CONTINUED PROFESSIONAL EDUCATION REQUIREMENTS
All CPAs must continue their accounting education to maintain licensure after it is obtained. In the field, they call this Continued Professional Education (CPE) and it is required each year, but the amount varies from state to state. The CPE Reporting Period is also different in each state. In Alaska, the period is from 1/1 to 12/31 biennially ending on odd years. General requirements for CPE include 80 hours, with a minimum of 20 per year for those two years. There is also an annual CPE in ethics requirement for most states including Alaska. The requirement, in this case, is four hours in the area of accounting professional conduct and ethics.
For those accountants who teach on the topic in college or university, they can receive 30 CPE hours per year for teaching. Credit is equal to presentation plus preparation. Preparation is limited to two times presentation and repeat instruction is only accepted if the material is substantially changed. They can also receive 20 hours maximum for authorship on any published material, such as accounting textbooks, work on state boards publications et cetera. For those CPAs who have gone back to school for more accounting education, one semester hour equals 15 CPE hours, and even non-credit courses, each classroom hour will equal one qualifying hour.
Alaska accepts CPE credits for programs offered by National Registry sponsors.
BEST CITIES IN STATE TO WORK AS AN ACCOUNTANT (SALARY)
Content Source: BLS Data
Not long after the new millennium, various accounting oversight organizations decided to change the longstanding rules about interstate work options for CPAs.
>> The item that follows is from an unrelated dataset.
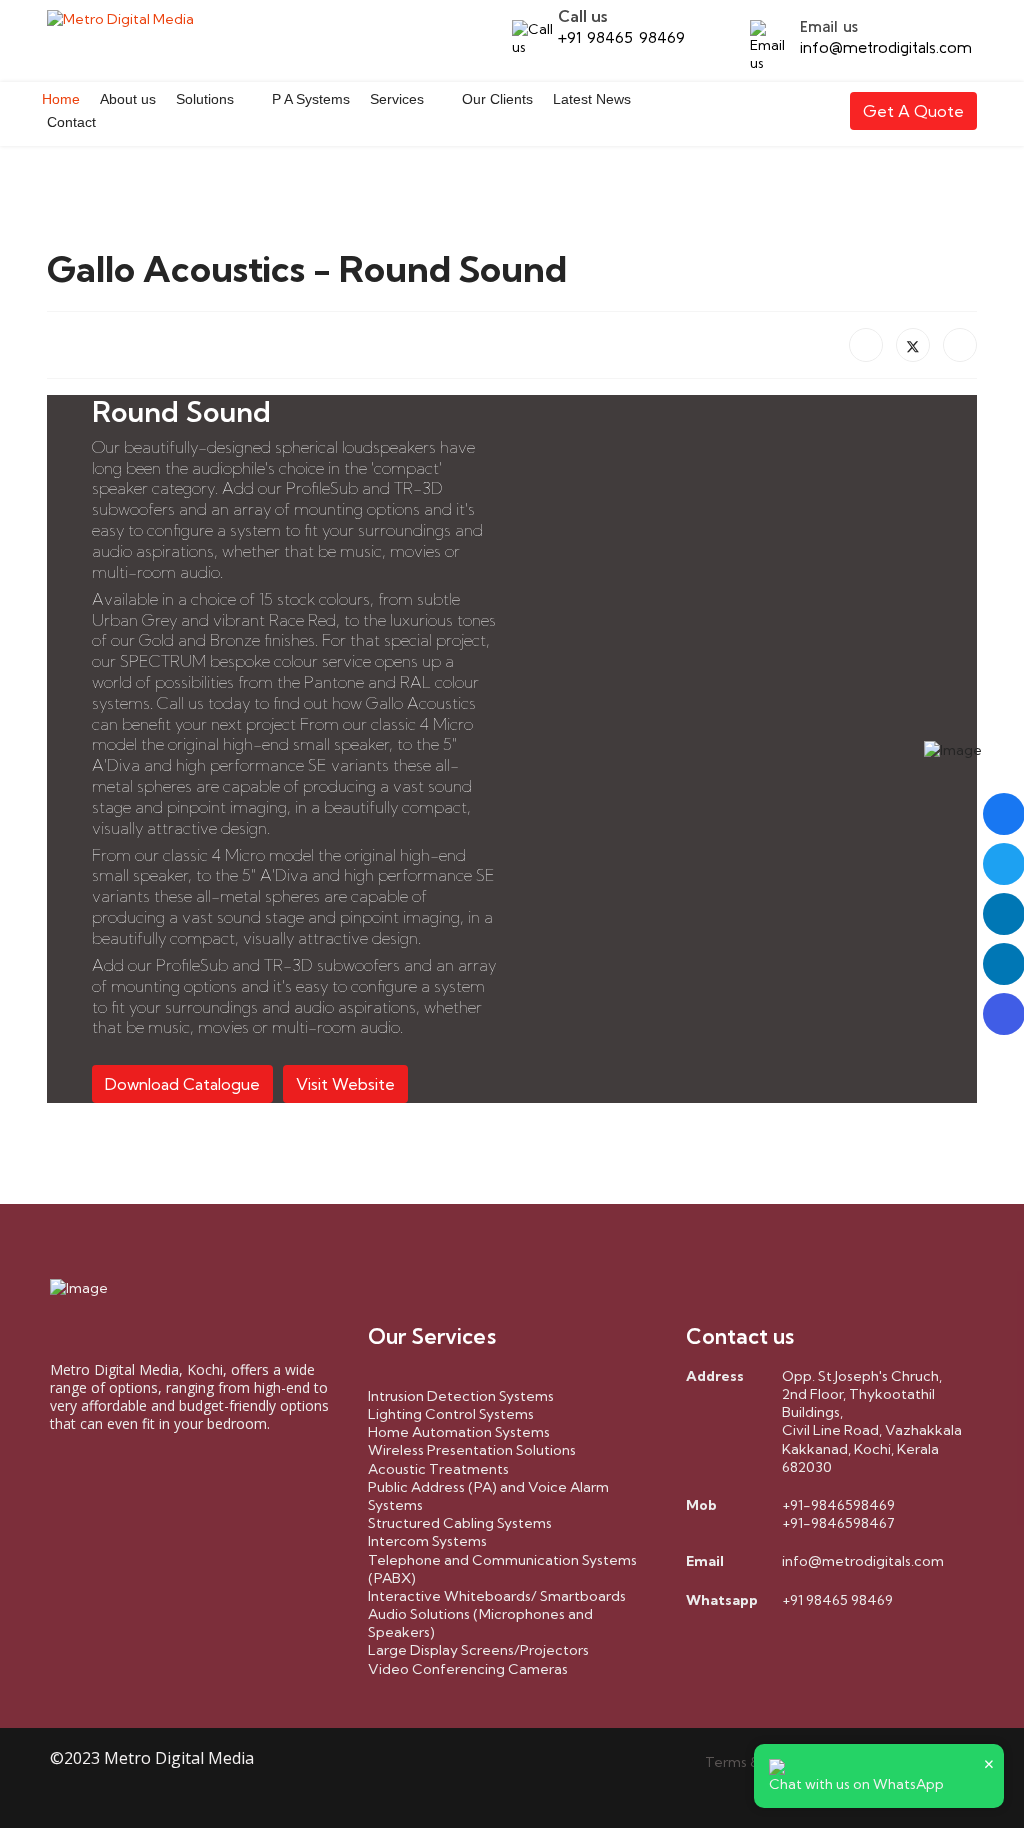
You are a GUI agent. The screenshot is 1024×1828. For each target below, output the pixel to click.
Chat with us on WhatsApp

Previously, you were required to work in the state you were licensed, as an attorney might. After 2007, federal regulations made it so CPAs in Alaska could easily maintain clients from Boise to Culver City. This is coming in handy particularly for those corporate clients may have firms or offices all over the U.S., or for the individual client who is telecommuting to a state, neither they nor the CPA lives in. The regulating and oversight bodies who passed this regulation are the AICPA and NASBA.
The process is called “mobility” and the change in laws referred to as the Uniform Accountancy Act (UAA). Now, instead of CPA licensing being like a State Bar membership, only valid where issued, CPA licenses behave more like driver’s licenses, functional across state borders. Unique to Alaska, CPAs must apply for and receive a “reciprocal license” to practice in the state if they passed the CPA exam, and are licensed in a different state. They can complete an Authorization for Interstate Exchange of Examination and Certification Information application and send to their home state, who then sends it on to Alaska.